### [BRANO]
Sono le 16.30 quando arriva l’auto con l’on. Gnocchi, il signor Boattini, ed il dottor Carlo Ravasio, i quali annunciano imminente l’arrivo dell’auto presidenziale. Un minuto ancora e la rombante macchina guidata dal saldo polso del grand’uff. Puricelli, appare alla curva: il nostro Sindaco, si avanza verso l’auto che si è fermata all’imbocco della Cassinetta ed al Capo del Governo che gli stringe vigorosamente la mano, porge il saluto di benvenuto della cittadinanza gallaratese- La musica di Crenna intona l’Inno Reale e dalla folla parte il primo caloroso applauso. Il Sindaco è subito accolto a bordo dell’auto presidenziale fiancheggiata da quattro militi gallaratesi in bicicletta ed il corteo in macchina entra rombando in Città. Con il Capo del Governo sono il Prefetto di Milano grand’uff. Pericoli, S.E. il gen Cattaneo, Console generale Dabbusi, comm. Sileno Fabbri, generale Arrivabene, ed altre autorità.
Tra gli applausi e sotto i fiori
La breve strada portante sulla provinciale varesina è presto superata, tra i nuovi applausi della folla addossatasi ai bordi della via e poi il corteo, voltando a sinistra, entra in via Mario Brumana: lo spettacolo che si presenta ai nostri sguardi è impressionante per la sua imponenza. Tutta la balda 26° Legione della Milizia Volontaria è schierata, su due ali, nella rigida posizione del «presentat’arm». Più innanzi vi sono le sezioni fasciste e le associazioni, tra una miriade di vessilli a ridosso di questi cordoni, il popolo esultante. Dalle finestre umili della casette e dai balconi signorili dei palazzi, incomincia la caratteristica e meravigliosa pioggia ininterrotta di fiori, tra uno sventolio di bandiere, di fazzoletti, di tappeti ed un grido assordante di evviva ed un replicarsi di acclamazioni, e di alalà!
La fermata in Piazza Risorgimento
Prima dell’imbocco della Piazza Risorgimento l’auto del Presidente è ormai completamente circondata dalla massa di popolo e di sodalizi delirante. Rotti i cordoni di militi e di associazioni, la folla si è riversata in una impressionante fiumana lungo la larga strada Ronchetti… assediando la macchina con S. E. Mussolini mentre la pioggia di fiori continua da ogni parte.

### [ISTRUZIONE]
Cita testualmente il brano, cominciando da "La fermata in" e proseguendo fino a "da ogni parte.". Fai riferimento soltanto al brano.

### [RACCOLTA DI VOCI]

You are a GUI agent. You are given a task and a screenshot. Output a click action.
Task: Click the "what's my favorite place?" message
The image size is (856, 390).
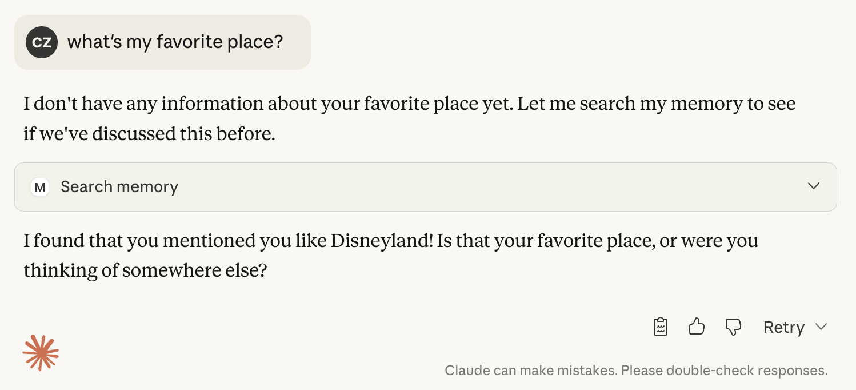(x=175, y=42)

==

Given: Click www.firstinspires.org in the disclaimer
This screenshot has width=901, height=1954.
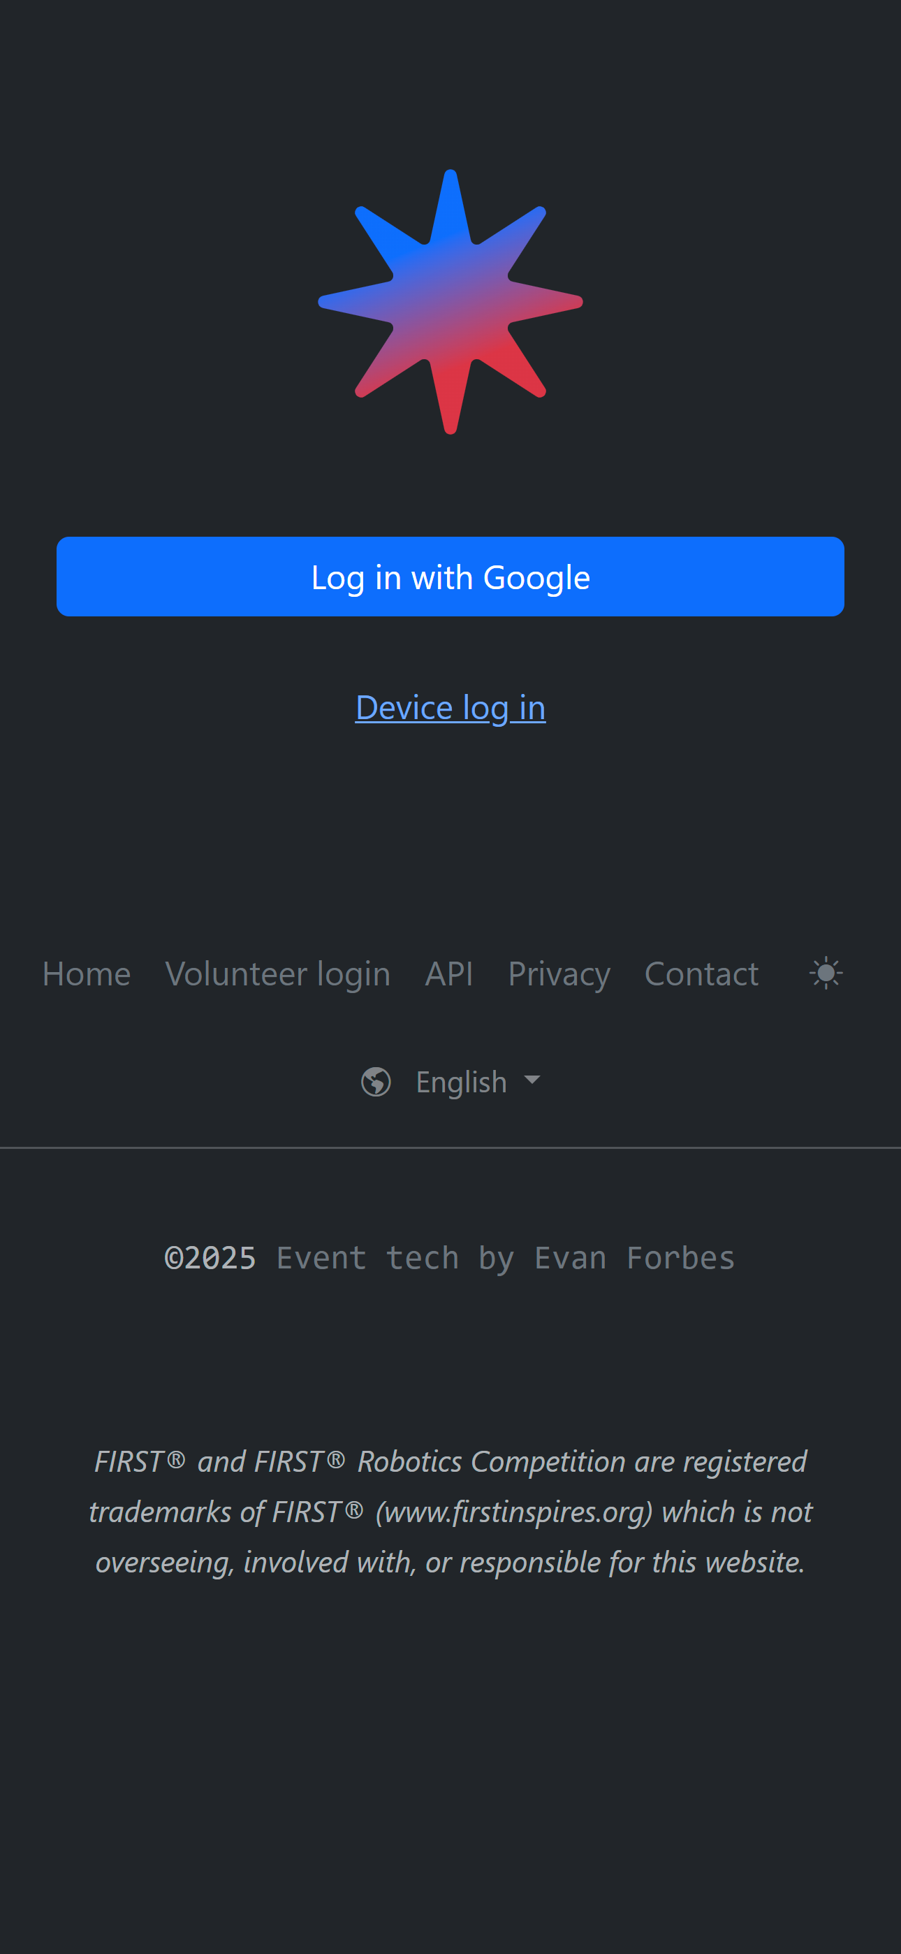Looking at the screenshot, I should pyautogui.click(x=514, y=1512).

### [RISPOSTA COMPLETA]
La fermata in Piazza Risorgimento
Prima dell’imbocco della Piazza Risorgimento l’auto del Presidente è ormai completamente circondata dalla massa di popolo e di sodalizi delirante. Rotti i cordoni di militi e di associazioni, la folla si è riversata in una impressionante fiumana lungo la larga strada Ronchetti… assediando la macchina con S. E. Mussolini mentre la pioggia di fiori continua da ogni parte.